Luis 20/11/2014
Sopas de dor, amor e pedra.
Já devo ter escrito isso antes, mas é inevitável repetir : a cada lançamento, e eles se dão com infalível regularidade, a literatura de Rubem Fonseca, a despeito de suas quase nove décadas de vida e mais de cinco de carreira, está longe de demonstrar qualquer tipo de desgaste , cansaço ou estéril repetição.
“Amálgama” (Nova Fronteira, 2013), a mais recente incursão no gênero que o consagrou, é uma espécie de show room das qualidades que há muito o colocam no patamar de totem da ficção brasileira contemporânea.
Como um chef consagrado, mas ainda disposto à experimentações, Zé Rubem trabalha com os mesmos ingredientes de sempre, o sexo, a violência, a solidão, a frieza do concreto urbano, embora, e aí esta a essência de sua genialidade, consiga reconfigurar esses itens de forma a obter resultados que ao mesmo tempo que não descaracterizam sua obra, tampouco a aprisionam às velhas armadilhas da acomodação, fato tão comum entre os medalhões de todas as artes. O interessante é que o velho eremita do Leblon não precisa de muitas páginas para isso. Muitos contos se resumem a uma.
Entre as trinta e quatro curtas narrativas, o leitor habitual há de reconhecer traços definitivos do escritor como por exemplo em “O Filho”, que abre a coletânea e mostra a tentativa de uma jovem miserável para vender ser filho recém nascido; Em “Amor”, um homem solitário reflete sobre o desejo e o abandono, caminhando pela cidade vazia; “O Ciclista” traz um jovem que usa de seu meio de transporte para atacar “homens maus”, a partir de seu próprio e subjetivo julgamento; “Escrever” é quase uma carta de intenções, uma espécie de manifesto que defende a escrita como um ato de “urdir, tecer, coser palavras...”Também defende o ficcionista como alguém destituído de qualquer resquício de sensatez. Difícil não concordar.

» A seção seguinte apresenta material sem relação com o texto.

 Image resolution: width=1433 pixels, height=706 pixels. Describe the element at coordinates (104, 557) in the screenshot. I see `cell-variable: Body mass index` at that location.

“O Matador de Corretores” flerta com o livro mais célebre de Fonseca, “Feliz Ano Novo” publicado em 1975, o conto que parece ter saído direto da obra de 38 anos antes, versa sobre um serial killer que, como entrega o título, se dedica a eliminar corretores de imóveis. A suprema ironia é que a ação do assassino acaba por estimular uma alta nos preços de casas e apartamentos...

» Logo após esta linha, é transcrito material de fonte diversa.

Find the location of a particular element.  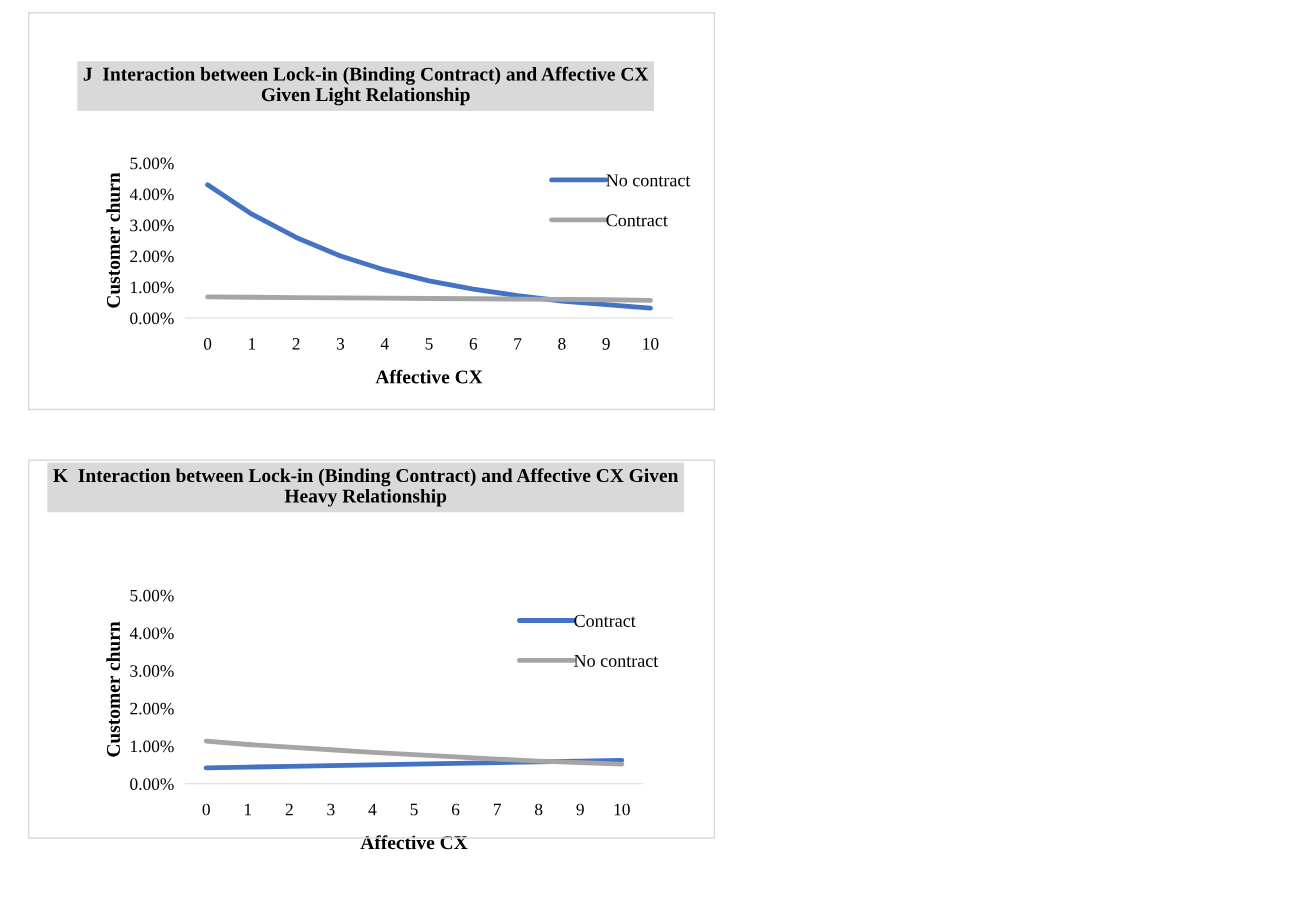

line-series is located at coordinates (414, 752).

“Sonhos” é um relato de uma sessão de psicanálise em que a analista desperta os desejos eróticos de seu paciente em meio à confissões inusitadas, como a de que o analisando sonha ser um anão verde ou uma pipoca devidamente alocada em seu saco.

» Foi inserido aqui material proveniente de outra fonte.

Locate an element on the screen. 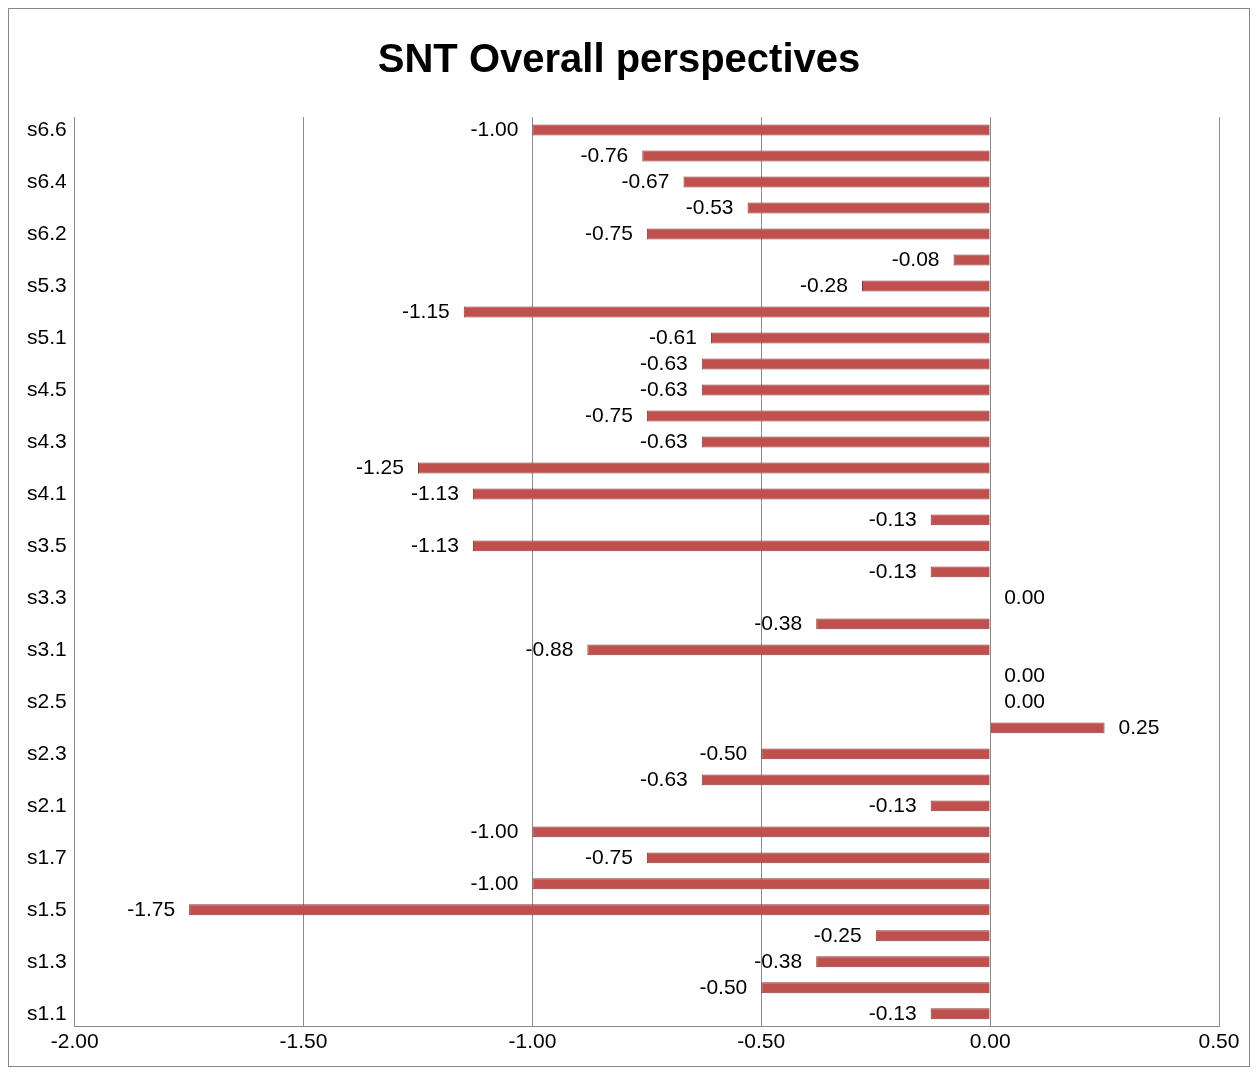 This screenshot has height=1075, width=1258. x-tick-label: 0.50 is located at coordinates (1219, 1041).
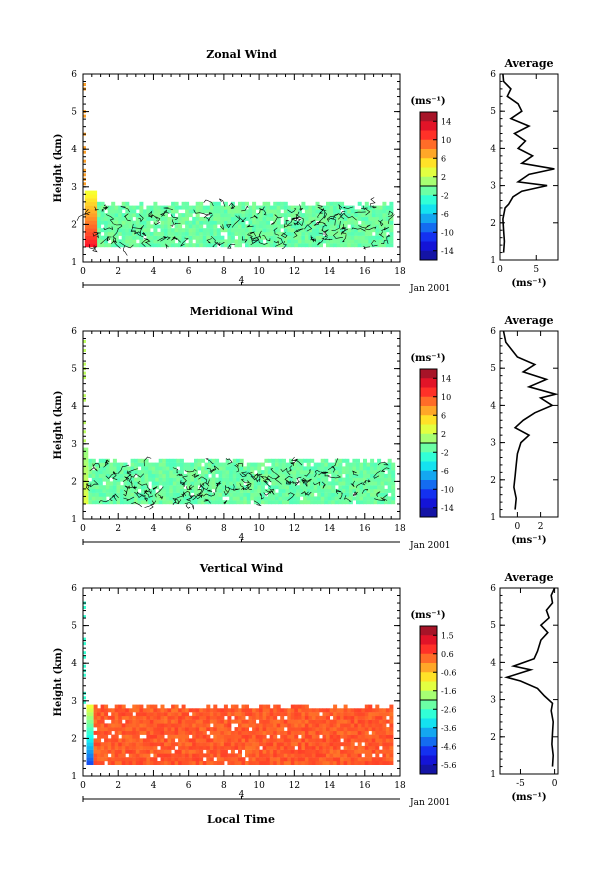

Talvez, a grande sacada de “Amálgama” , seja a aproximação mais explícita com a poesia, se não no conteúdo, com certeza na forma. Estão nessa categoria “Sem Tesão”, “Sentir e Entender”, “Restos”, “Lembranças” e o seminal “Sopa de Pedra”, em que o autor “brinca” com os criadores, de uma forma geral :
“A vida que é comer,defecar e morrer.
Todo poeta é maluco.
Estou de olho neles.
E também tem que se maluco o pintor
E o músico e o prosador.
A loucura é muito boa
Para todo criador.
Mesmo para os cozinheiros.
Ou qualquer inventor.
Estou de olho neles.
É melhor ser capenga que cego.
A poesia é uma sopa de pedra.
Cabe tudo dentro dela.”
Cabe tudo na amálgama de Rubem Fonseca.